In the ten years following Roosevelt’s first investigations, countless incidents of “slavery and involuntary servitude” were exposed across the south.  Many white people were indicted.  Most were found not guilty by all white juries.  Several of the blacks who gave witness to their slavery and torture were murdered and lynched.  Not a single white person was punished for these deaths.  Southern state governors and legislatures resisted the courts at every step.  Only the dogged determination of federal prosecutors challenged the status quo.  Gradually, through one case after another, the underpinnings of contract slavery were slowly dismantled.  By 1912, the practice of contracting black “criminals” to farms, mines and factories was reluctantly abandoned across the south.

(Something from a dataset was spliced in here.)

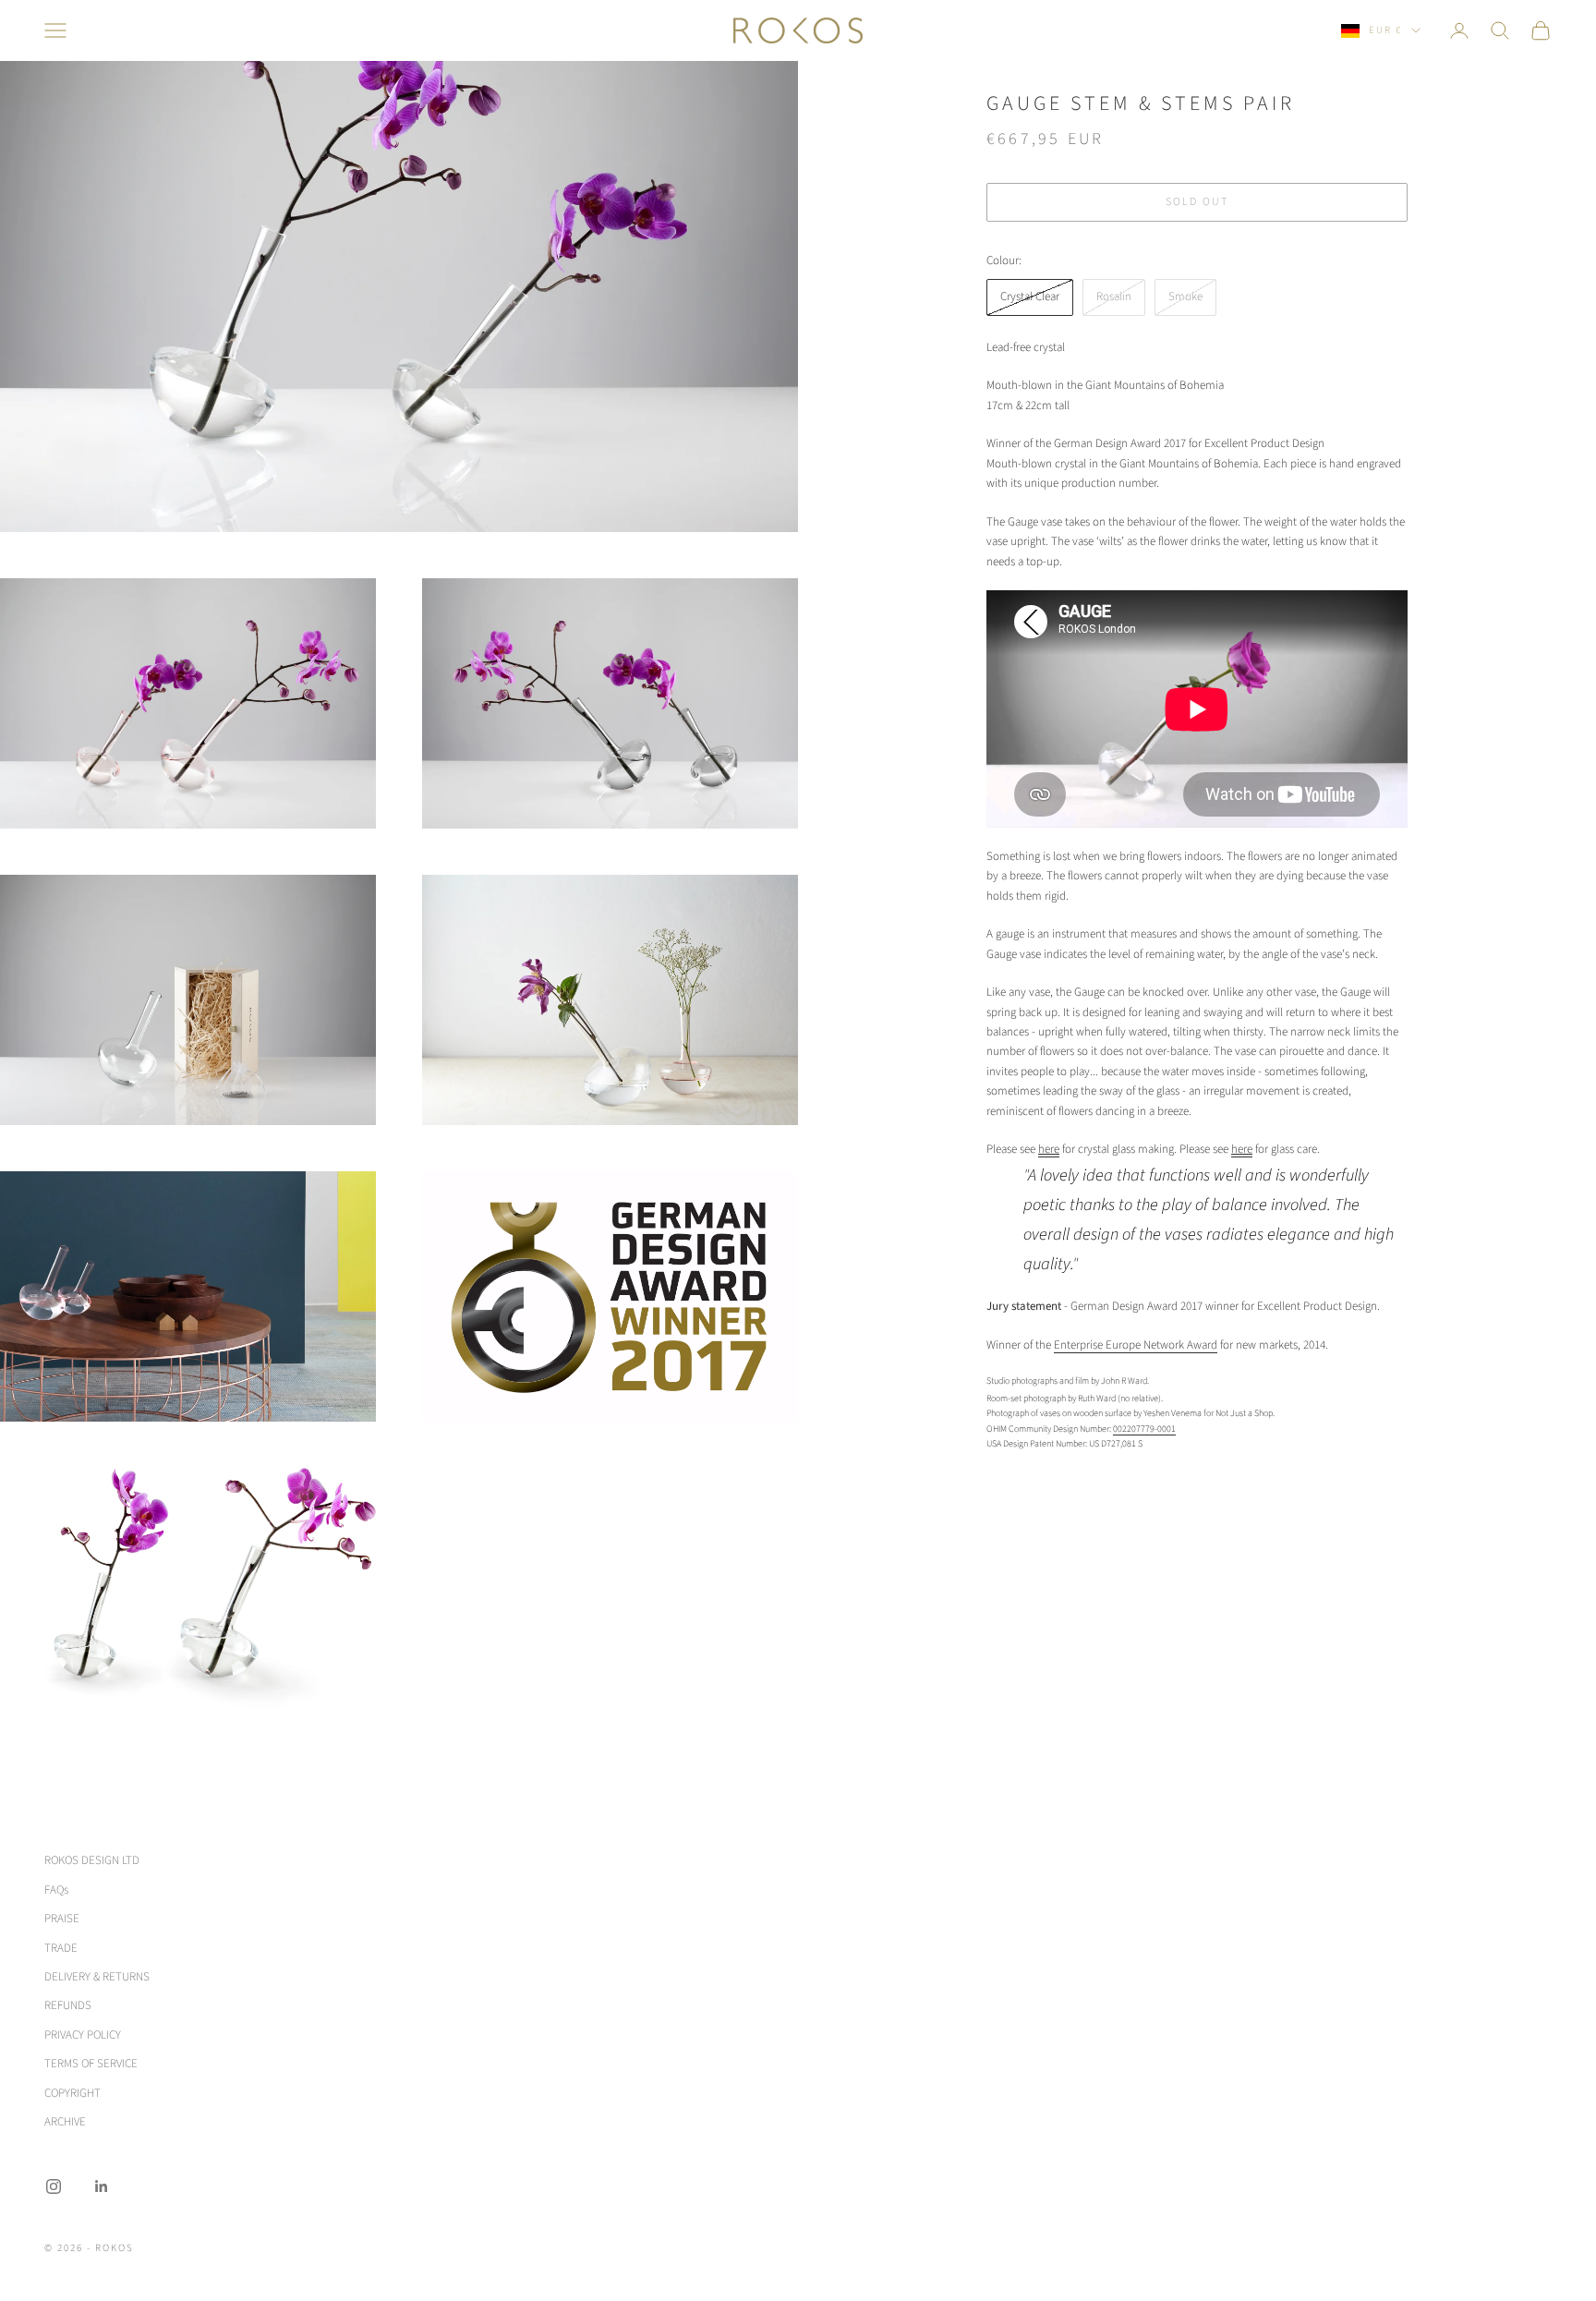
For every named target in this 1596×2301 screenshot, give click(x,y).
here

This is not to suggest the criminalization of being black ended in America.  Nor does this mean that black prisoners were not used by the state to do labor.  However, what did end was a system that made the lives of many black people worse than slavery.  No longer could a minor crime be used as justification for a lifetime of slavery and eventual death.

This history is important because we, as white people, need to understand that 1865 was not the low point in the black experience in America.  It can easily be argued that the very worst time to be black in America was in about 1903.  White people often say, “Slavery was so long ago,” without any understanding of when slavery ended.  White people often ask, “When are black people going to let the past be the past?” without any understanding of the horrors of that past.

One of my deepest shocks in reading Blackmon’s book was how many names of famous families, companies and politicians I recognized.  The cream of southern white culture was intricately involved in the system of industrial slavery.  These family names adorn southern cities and streets.  These companies remain southern mainstays.  There are statues honoring many of these politicians across the south.

This white complicity in horror is what makes it so difficult for us to move on as a nation when it comes to issues of racism.  We cannot, as a nation, both regret and celebrate the horrors of our past.  We, as white people, must choose our heroes.  Will they be those who resisted the emancipation and civil rights of people of color at every step or those who fought for them?

We who are white should not expect the black citizens of this country to forget the past until the white citizens of this country are finally ready to honestly acknowledge that past.


7 thoughts on “Worse Than Slavery

  1. thank you, as always, thank you ❤

    you mention several books you’ve been reading…. wondering if you would ever consider a page on the site for a “reading list”

    anyway, thank you!


  2. Your work is always eye opening. There is so much that we weren’t taught in school. Its always watered down and lessened, but your raw information is much appreciated. Thank you for your teachings.